En sus redes sociales, Nicole Neumann compartió videos del encuentro y dejó ver detalles del festejo: una reunión pequeña, música, baile y la emoción lógica de Allegra Cubero soplando las velitas en una noche que quedará guardada como uno de los recuerdos más importantes de su adolescencia. También se la vio radiante con su look elegido para la ocasión, mientras sus amigas registraban cada momento con el celular.
Uno de los instantes más comentados fue el vals. En los videos se observa a Allegra Cubero bailando primero con Manuel Urcera, el actual esposo de su madre. A su alrededor, el resto de los invitados aplaudía y celebraba, mientras la cumpleañera sonreía, visiblemente emocionada por el gesto y por el clima afectivo del encuentro.

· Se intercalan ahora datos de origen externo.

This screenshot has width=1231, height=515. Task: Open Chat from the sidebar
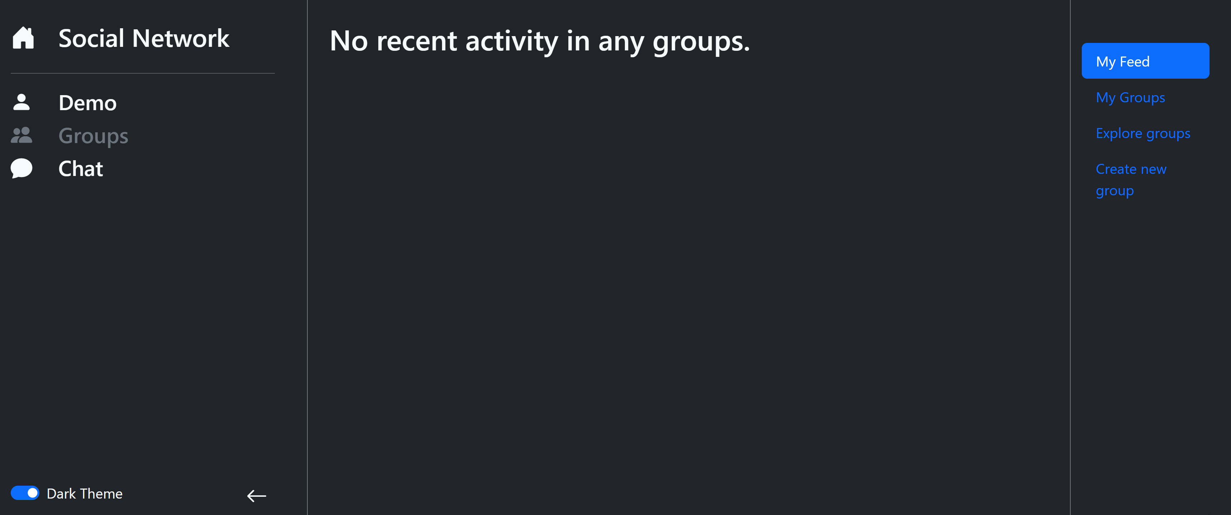[80, 169]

El contexto no era menor. En un principio, se sabía que habría una fiesta organizada por Fabián Cubero y que Nicole Neumann no estaba invitada a ese festejo. Finalmente, la modelo decidió hacer su propia celebración para compartir con su hija este momento especial. De ese modo, Allegra Cubero terminó teniendo su noche soñada junto a su mamá, sus hermanas y su círculo más cercano.
Durante el festejo también estuvieron presentes Indiana y Sienna, quienes se mostraron muy unidas a la quinceañera. En redes sociales circularon dedicatorias cariñosas y fotos antiguas de las tres, reforzando la idea de que, más allá de las diferencias entre adultos, el cumpleaños tuvo un fuerte componente familiar y afectivo.
Nicole Neumann evitó referencias directas a la polémica con Fabián Cubero y prefirió que las imágenes hablaran por sí solas: risas, abrazos, baile y una Allegra Cubero disfrutando de su fiesta. Las publicaciones dejaron ver que el objetivo principal estuvo cumplido: que la cumpleañera se sintiera celebrada y acompañada en un momento clave de su vida.
Así, tras el conflicto y las versiones cruzadas, quedaron las postales finales: una noche sencilla, emotiva y con la marca de una madre que quiso asegurarse de estar presente en los 15 de su hija, pese a todo lo que se dijo en el camino.